基于深度强化学习（DRL）的 Transformer 方法求解开放车间调度问题

Abstract: The open shop scheduling problem (OSSP) arises in many industrial and service settings but remains computationally challenging as the number of jobs and machines increases. While exact methods quickly become intractable, classical dispatching rules and metaheuristics may require substantial tuning to maintain solution quality at large scales.

摘要： 开放车间调度问题（OSSP）广泛存在于许多工业和服务场景中，但随着工件和机器数量的增加，其计算难度依然巨大。虽然精确算法很快会变得难以处理，但传统的调度规则和元启发式算法在处理大规模问题时，往往需要大量的参数调整才能维持解的质量。

This study develops a Transformer-based scheduling policy for OSSP using an encoder-decoder architecture with multi-head attention. The model is trained on Taillard benchmark instances (4x4, 5x5, 7x7, and 10x10) using only the processing-time matrix as input and produces feasible schedules with makespans typically within 15-30% of best-known values.

本研究开发了一种基于 Transformer 的 OSSP 调度策略，采用了带有注意力机制（Multi-head attention）的编码器-解码器架构。该模型在 Taillard 基准实例（4x4、5x5、7x7 和 10x10）上进行训练，仅以加工时间矩阵作为输入，生成的调度方案其完工时间（makespan）通常在已知最优值的 15-30% 以内。
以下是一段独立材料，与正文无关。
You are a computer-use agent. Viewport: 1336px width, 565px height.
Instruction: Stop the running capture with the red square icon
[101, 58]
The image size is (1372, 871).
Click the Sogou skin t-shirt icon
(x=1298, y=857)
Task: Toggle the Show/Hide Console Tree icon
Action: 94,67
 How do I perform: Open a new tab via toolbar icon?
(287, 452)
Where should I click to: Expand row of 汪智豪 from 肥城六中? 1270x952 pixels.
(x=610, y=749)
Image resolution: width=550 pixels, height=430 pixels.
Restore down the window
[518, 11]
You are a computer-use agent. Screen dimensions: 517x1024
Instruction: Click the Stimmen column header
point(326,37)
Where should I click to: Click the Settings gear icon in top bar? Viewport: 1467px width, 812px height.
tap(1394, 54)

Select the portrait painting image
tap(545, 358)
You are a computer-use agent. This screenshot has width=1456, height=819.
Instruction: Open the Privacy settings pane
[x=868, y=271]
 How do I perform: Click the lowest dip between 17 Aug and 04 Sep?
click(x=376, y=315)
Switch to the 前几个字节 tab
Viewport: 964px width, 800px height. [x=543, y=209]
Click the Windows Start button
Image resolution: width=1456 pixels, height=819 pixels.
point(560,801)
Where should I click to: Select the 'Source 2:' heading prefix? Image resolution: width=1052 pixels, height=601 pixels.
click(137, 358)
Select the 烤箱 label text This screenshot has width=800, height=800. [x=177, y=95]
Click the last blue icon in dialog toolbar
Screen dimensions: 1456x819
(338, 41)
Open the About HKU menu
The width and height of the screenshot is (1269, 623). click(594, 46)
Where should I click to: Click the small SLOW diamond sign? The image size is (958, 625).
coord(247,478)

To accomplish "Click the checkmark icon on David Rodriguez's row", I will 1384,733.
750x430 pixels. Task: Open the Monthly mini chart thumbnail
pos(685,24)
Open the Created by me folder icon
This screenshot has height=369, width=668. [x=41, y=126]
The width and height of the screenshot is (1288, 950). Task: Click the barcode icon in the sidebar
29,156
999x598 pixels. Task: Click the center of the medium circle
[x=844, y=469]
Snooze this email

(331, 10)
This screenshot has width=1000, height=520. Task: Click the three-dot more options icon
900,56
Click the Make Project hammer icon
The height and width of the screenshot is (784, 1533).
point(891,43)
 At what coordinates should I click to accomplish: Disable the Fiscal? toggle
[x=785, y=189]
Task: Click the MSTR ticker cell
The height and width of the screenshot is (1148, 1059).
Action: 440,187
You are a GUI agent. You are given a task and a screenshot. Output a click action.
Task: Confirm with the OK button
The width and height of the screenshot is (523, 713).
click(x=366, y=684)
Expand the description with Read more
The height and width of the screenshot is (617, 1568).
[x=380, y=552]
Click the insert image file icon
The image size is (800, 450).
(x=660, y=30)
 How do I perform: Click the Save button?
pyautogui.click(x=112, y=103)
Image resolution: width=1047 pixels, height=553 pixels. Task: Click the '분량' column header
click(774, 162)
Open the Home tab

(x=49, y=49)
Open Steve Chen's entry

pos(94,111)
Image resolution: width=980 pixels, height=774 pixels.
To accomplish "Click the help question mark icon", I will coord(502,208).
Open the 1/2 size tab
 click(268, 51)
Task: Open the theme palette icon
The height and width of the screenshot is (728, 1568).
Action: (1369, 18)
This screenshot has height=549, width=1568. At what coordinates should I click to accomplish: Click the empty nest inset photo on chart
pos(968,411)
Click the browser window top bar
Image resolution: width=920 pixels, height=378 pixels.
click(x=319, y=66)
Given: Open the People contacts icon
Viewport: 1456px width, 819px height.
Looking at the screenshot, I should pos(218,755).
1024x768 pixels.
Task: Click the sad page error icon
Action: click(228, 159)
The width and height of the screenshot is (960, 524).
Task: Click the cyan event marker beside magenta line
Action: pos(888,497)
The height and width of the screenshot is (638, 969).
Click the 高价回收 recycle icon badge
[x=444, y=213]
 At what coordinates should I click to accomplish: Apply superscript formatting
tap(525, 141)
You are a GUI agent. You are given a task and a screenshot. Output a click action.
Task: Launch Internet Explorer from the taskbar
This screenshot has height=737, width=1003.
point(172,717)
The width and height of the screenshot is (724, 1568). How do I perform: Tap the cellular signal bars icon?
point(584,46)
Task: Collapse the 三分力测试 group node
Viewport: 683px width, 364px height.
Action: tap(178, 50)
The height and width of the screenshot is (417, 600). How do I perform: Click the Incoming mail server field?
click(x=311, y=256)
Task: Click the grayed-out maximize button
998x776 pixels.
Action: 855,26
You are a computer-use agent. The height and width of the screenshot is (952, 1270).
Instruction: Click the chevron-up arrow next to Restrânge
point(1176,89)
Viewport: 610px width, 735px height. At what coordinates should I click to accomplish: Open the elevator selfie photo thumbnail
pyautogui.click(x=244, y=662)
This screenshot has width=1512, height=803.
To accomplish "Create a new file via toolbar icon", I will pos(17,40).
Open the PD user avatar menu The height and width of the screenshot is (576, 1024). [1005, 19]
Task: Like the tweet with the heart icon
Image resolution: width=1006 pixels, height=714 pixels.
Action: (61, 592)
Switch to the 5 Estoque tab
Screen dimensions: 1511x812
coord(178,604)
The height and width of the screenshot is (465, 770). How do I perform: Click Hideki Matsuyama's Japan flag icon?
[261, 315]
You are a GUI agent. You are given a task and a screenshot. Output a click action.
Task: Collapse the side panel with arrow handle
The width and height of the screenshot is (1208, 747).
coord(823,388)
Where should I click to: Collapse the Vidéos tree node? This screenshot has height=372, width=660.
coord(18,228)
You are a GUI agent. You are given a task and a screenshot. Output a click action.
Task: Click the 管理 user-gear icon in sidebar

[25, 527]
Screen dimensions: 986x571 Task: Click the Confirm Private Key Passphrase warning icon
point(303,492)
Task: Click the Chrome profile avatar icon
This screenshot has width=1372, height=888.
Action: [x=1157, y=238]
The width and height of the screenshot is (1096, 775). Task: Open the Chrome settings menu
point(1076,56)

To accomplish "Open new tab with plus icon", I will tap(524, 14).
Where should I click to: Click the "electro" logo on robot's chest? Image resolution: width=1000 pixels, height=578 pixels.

To evaluate scalability, the trained policy is applied without retraining to randomly generated instances from 40x40 to 100x100 and compared against classical dispatching heuristics, including SPT, LPT, MWKR, and EST. Across these large instances, the Transformer achieved average gaps of 12.89-15.12% relative to a standard lower bound. Compared with EST, the Transformer remained competitive, typically within a modest margin, while substantially outperforming SPT and LPT.

为了评估可扩展性，研究人员将训练好的策略直接应用于 40x40 到 100x100 的随机生成实例中（无需重新训练），并与 SPT、LPT、MWKR 和 EST 等经典调度启发式算法进行了对比。在这些大规模实例中，Transformer 相对于标准下界的平均差距为 12.89-15.12%。与 EST 相比，Transformer 保持了较强的竞争力，差距通常较小，同时显著优于 SPT 和 LPT。

These results indicate that a Transformer policy trained on small OSSP instances can generalize to substantially larger problems and provide a feature-light, learning-based alternative to classical dispatching rules.

这些结果表明，在小型 OSSP 实例上训练的 Transformer 策略可以泛化到规模大得多的问题上，并为经典调度规则提供了一种轻量化、基于学习的替代方案。